Short problem: Reproduce the material below word for word, from its first line through the line containing "pyautogui.click(x=276, y=77)", including that line.

______________________________

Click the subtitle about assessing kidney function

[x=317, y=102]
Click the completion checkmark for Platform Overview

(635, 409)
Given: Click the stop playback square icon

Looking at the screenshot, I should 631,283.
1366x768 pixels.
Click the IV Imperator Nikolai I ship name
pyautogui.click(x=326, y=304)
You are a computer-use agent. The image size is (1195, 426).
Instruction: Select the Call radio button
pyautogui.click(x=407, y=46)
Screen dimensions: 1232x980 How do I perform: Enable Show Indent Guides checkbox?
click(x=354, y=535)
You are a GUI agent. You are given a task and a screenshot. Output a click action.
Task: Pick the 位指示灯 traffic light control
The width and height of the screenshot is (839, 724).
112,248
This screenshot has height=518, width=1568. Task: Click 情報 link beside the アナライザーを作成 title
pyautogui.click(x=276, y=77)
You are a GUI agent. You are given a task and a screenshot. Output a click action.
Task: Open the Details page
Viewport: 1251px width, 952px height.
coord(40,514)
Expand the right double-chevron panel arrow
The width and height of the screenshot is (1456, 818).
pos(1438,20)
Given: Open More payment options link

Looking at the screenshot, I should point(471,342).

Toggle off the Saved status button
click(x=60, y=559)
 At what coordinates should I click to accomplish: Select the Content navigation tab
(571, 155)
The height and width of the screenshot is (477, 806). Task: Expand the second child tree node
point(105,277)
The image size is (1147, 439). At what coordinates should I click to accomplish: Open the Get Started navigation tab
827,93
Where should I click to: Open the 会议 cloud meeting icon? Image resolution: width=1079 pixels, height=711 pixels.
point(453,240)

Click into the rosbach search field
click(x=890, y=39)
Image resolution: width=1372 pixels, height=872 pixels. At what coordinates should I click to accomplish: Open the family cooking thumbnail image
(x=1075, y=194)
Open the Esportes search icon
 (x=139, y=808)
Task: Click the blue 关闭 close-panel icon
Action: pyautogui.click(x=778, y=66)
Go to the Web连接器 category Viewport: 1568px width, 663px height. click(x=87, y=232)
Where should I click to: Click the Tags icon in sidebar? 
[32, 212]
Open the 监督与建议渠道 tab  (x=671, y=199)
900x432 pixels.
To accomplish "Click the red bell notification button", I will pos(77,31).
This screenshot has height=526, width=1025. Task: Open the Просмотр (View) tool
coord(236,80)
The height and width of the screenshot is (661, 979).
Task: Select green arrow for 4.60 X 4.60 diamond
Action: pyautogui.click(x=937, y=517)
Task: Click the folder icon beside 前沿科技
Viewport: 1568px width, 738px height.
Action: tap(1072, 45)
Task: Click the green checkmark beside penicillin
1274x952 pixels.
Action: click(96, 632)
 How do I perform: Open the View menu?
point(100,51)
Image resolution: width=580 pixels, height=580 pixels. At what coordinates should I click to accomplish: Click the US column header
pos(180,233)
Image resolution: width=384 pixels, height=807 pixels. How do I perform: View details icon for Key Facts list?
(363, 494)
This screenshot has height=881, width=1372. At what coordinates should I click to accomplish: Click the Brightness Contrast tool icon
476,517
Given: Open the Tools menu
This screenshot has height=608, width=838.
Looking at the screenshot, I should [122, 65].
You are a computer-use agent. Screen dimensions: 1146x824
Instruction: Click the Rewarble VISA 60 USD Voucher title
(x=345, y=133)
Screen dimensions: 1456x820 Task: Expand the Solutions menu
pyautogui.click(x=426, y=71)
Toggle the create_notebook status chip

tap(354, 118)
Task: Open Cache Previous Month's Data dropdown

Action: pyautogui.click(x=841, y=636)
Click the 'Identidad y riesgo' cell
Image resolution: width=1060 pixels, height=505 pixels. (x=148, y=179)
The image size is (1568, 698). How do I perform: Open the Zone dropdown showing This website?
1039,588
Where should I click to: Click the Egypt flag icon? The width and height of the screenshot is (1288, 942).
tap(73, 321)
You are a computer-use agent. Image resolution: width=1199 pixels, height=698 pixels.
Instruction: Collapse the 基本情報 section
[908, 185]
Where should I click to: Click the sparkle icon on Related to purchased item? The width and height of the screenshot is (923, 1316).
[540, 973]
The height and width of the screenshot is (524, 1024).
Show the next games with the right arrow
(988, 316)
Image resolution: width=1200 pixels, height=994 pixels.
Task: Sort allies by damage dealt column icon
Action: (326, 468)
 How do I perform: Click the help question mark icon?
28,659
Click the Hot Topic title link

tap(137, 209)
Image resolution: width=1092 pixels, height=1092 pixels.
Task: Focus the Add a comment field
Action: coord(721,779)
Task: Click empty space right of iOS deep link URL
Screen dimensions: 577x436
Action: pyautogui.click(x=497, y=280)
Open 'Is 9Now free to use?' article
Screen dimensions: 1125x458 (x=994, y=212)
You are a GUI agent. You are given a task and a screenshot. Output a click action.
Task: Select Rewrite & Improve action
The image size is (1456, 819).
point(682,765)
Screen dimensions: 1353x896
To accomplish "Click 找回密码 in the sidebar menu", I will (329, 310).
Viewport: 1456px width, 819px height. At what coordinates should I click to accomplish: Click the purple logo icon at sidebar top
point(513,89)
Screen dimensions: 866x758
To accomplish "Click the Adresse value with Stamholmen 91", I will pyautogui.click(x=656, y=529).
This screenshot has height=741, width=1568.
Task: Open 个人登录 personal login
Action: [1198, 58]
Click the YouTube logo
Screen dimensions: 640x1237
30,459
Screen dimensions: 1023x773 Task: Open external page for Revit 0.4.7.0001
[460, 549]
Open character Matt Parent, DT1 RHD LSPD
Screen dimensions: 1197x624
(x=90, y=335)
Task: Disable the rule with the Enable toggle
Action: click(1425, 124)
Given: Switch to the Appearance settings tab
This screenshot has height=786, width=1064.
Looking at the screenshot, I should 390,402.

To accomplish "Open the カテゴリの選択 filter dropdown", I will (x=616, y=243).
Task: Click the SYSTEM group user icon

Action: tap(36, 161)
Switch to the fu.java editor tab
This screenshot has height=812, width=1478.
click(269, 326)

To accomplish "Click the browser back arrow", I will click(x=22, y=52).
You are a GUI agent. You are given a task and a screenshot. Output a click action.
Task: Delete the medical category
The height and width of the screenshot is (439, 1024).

______________________________

Task answer:
Click the subtitle about assessing kidney function

[x=317, y=102]
Click the completion checkmark for Platform Overview

(635, 409)
Given: Click the stop playback square icon

Looking at the screenshot, I should 631,283.
1366x768 pixels.
Click the IV Imperator Nikolai I ship name
pyautogui.click(x=326, y=304)
You are a computer-use agent. The image size is (1195, 426).
Instruction: Select the Call radio button
pyautogui.click(x=407, y=46)
Screen dimensions: 1232x980 How do I perform: Enable Show Indent Guides checkbox?
click(x=354, y=535)
You are a GUI agent. You are given a task and a screenshot. Output a click action.
Task: Pick the 位指示灯 traffic light control
The width and height of the screenshot is (839, 724).
112,248
This screenshot has height=518, width=1568. Task: Click 情報 link beside the アナライザーを作成 title
pyautogui.click(x=276, y=77)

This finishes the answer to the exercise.